(Dataset excerpt)

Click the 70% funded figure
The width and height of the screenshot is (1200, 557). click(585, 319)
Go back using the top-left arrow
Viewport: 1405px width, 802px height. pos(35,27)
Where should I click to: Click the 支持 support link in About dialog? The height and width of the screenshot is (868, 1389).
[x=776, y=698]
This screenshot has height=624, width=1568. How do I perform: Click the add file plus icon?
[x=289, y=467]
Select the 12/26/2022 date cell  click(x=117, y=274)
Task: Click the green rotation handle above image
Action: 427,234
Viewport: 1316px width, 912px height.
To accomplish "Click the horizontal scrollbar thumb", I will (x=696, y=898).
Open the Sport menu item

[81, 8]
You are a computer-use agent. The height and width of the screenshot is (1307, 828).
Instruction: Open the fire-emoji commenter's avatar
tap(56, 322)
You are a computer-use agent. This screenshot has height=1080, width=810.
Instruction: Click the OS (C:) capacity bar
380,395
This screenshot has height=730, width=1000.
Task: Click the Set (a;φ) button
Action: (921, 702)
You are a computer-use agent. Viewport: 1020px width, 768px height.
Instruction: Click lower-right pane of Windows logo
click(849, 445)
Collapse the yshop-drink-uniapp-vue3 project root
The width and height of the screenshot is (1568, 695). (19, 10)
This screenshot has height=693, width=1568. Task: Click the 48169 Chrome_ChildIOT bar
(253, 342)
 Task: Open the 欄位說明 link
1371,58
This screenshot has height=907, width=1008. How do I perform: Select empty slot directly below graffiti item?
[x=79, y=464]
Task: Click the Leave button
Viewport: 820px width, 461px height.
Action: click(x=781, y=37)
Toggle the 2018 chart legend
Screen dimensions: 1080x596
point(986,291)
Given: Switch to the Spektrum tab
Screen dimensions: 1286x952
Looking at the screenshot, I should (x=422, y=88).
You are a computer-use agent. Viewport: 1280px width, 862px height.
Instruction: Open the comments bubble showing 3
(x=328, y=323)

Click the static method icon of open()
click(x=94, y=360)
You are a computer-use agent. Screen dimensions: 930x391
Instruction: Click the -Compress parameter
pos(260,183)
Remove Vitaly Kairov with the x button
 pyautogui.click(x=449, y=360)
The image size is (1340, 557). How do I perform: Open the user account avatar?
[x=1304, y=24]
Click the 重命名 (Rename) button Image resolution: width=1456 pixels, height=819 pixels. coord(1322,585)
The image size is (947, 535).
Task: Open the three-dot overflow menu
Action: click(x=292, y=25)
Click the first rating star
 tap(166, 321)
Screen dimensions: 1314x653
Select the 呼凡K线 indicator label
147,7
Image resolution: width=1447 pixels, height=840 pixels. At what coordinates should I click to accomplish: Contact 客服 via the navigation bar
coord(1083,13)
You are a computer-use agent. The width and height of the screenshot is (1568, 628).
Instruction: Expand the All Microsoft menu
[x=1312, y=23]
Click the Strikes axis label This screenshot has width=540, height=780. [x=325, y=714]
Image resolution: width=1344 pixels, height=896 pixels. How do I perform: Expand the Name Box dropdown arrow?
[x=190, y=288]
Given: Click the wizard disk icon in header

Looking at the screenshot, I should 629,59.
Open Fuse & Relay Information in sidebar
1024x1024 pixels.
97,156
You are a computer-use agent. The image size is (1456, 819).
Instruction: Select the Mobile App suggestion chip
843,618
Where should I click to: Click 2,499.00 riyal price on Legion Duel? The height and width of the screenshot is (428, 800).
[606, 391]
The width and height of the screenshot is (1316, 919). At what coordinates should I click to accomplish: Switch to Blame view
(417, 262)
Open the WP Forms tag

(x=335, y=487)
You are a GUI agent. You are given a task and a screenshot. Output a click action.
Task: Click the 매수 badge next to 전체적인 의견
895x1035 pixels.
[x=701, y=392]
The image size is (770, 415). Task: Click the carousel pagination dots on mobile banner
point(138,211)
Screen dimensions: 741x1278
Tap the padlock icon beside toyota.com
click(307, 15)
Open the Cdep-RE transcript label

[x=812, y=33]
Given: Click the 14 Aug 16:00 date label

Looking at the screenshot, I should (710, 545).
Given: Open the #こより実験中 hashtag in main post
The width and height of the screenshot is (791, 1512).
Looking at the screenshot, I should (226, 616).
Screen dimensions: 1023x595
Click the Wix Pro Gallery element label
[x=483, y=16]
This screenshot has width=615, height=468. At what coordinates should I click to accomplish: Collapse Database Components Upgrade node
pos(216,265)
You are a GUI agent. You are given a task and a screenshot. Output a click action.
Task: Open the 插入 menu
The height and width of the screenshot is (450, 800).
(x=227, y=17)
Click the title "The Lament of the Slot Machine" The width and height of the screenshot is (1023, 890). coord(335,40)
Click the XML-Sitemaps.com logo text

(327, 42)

• **YOUR TASK**
Put every line of the material above into a JSON list of strings, one string per line, and leave out the blank lines.

• **REPLY TO THE TASK**
[
  "Click the 70% funded figure",
  "The width and height of the screenshot is (1200, 557). click(585, 319)",
  "Go back using the top-left arrow",
  "Viewport: 1405px width, 802px height. pos(35,27)",
  "Where should I click to: Click the 支持 support link in About dialog? The height and width of the screenshot is (868, 1389).",
  "[x=776, y=698]",
  "This screenshot has height=624, width=1568. How do I perform: Click the add file plus icon?",
  "[x=289, y=467]",
  "Select the 12/26/2022 date cell  click(x=117, y=274)",
  "Task: Click the green rotation handle above image",
  "Action: 427,234",
  "Viewport: 1316px width, 912px height.",
  "To accomplish \"Click the horizontal scrollbar thumb\", I will (x=696, y=898).",
  "Open the Sport menu item",
  "[81, 8]",
  "You are a computer-use agent. The height and width of the screenshot is (1307, 828).",
  "Instruction: Open the fire-emoji commenter's avatar",
  "tap(56, 322)",
  "You are a computer-use agent. This screenshot has height=1080, width=810.",
  "Instruction: Click the OS (C:) capacity bar",
  "380,395",
  "This screenshot has height=730, width=1000.",
  "Task: Click the Set (a;φ) button",
  "Action: (921, 702)",
  "You are a computer-use agent. Viewport: 1020px width, 768px height.",
  "Instruction: Click lower-right pane of Windows logo",
  "click(849, 445)",
  "Collapse the yshop-drink-uniapp-vue3 project root",
  "The width and height of the screenshot is (1568, 695). (19, 10)",
  "This screenshot has height=693, width=1568. Task: Click the 48169 Chrome_ChildIOT bar",
  "(253, 342)",
  " Task: Open the 欄位說明 link",
  "1371,58",
  "This screenshot has height=907, width=1008. How do I perform: Select empty slot directly below graffiti item?",
  "[x=79, y=464]",
  "Task: Click the Leave button",
  "Viewport: 820px width, 461px height.",
  "Action: click(x=781, y=37)",
  "Toggle the 2018 chart legend",
  "Screen dimensions: 1080x596",
  "point(986,291)",
  "Given: Switch to the Spektrum tab",
  "Screen dimensions: 1286x952",
  "Looking at the screenshot, I should (x=422, y=88).",
  "You are a computer-use agent. Viewport: 1280px width, 862px height.",
  "Instruction: Open the comments bubble showing 3",
  "(x=328, y=323)",
  "Click the static method icon of open()",
  "click(x=94, y=360)",
  "You are a computer-use agent. Screen dimensions: 930x391",
  "Instruction: Click the -Compress parameter",
  "pos(260,183)",
  "Remove Vitaly Kairov with the x button",
  " pyautogui.click(x=449, y=360)",
  "The image size is (1340, 557). How do I perform: Open the user account avatar?",
  "[x=1304, y=24]",
  "Click the 重命名 (Rename) button Image resolution: width=1456 pixels, height=819 pixels. coord(1322,585)",
  "The image size is (947, 535).",
  "Task: Open the three-dot overflow menu",
  "Action: click(x=292, y=25)",
  "Click the first rating star",
  " tap(166, 321)",
  "Screen dimensions: 1314x653",
  "Select the 呼凡K线 indicator label",
  "147,7",
  "Image resolution: width=1447 pixels, height=840 pixels. At what coordinates should I click to accomplish: Contact 客服 via the navigation bar",
  "coord(1083,13)",
  "You are a computer-use agent. The width and height of the screenshot is (1568, 628).",
  "Instruction: Expand the All Microsoft menu",
  "[x=1312, y=23]",
  "Click the Strikes axis label This screenshot has width=540, height=780. [x=325, y=714]",
  "Image resolution: width=1344 pixels, height=896 pixels. How do I perform: Expand the Name Box dropdown arrow?",
  "[x=190, y=288]",
  "Given: Click the wizard disk icon in header",
  "Looking at the screenshot, I should 629,59.",
  "Open Fuse & Relay Information in sidebar",
  "1024x1024 pixels.",
  "97,156",
  "You are a computer-use agent. The image size is (1456, 819).",
  "Instruction: Select the Mobile App suggestion chip",
  "843,618",
  "Where should I click to: Click 2,499.00 riyal price on Legion Duel? The height and width of the screenshot is (428, 800).",
  "[606, 391]",
  "The width and height of the screenshot is (1316, 919). At what coordinates should I click to accomplish: Switch to Blame view",
  "(417, 262)",
  "Open the WP Forms tag",
  "(x=335, y=487)",
  "You are a GUI agent. You are given a task and a screenshot. Output a click action.",
  "Task: Click the 매수 badge next to 전체적인 의견",
  "895x1035 pixels.",
  "[x=701, y=392]",
  "The image size is (770, 415). Task: Click the carousel pagination dots on mobile banner",
  "point(138,211)",
  "Screen dimensions: 741x1278",
  "Tap the padlock icon beside toyota.com",
  "click(307, 15)",
  "Open the Cdep-RE transcript label",
  "[x=812, y=33]",
  "Given: Click the 14 Aug 16:00 date label",
  "Looking at the screenshot, I should (710, 545).",
  "Given: Open the #こより実験中 hashtag in main post",
  "The width and height of the screenshot is (791, 1512).",
  "Looking at the screenshot, I should (226, 616).",
  "Screen dimensions: 1023x595",
  "Click the Wix Pro Gallery element label",
  "[x=483, y=16]",
  "This screenshot has width=615, height=468. At what coordinates should I click to accomplish: Collapse Database Components Upgrade node",
  "pos(216,265)",
  "You are a GUI agent. You are given a task and a screenshot. Output a click action.",
  "Task: Open the 插入 menu",
  "The height and width of the screenshot is (450, 800).",
  "(x=227, y=17)",
  "Click the title \"The Lament of the Slot Machine\" The width and height of the screenshot is (1023, 890). coord(335,40)",
  "Click the XML-Sitemaps.com logo text",
  "(327, 42)"
]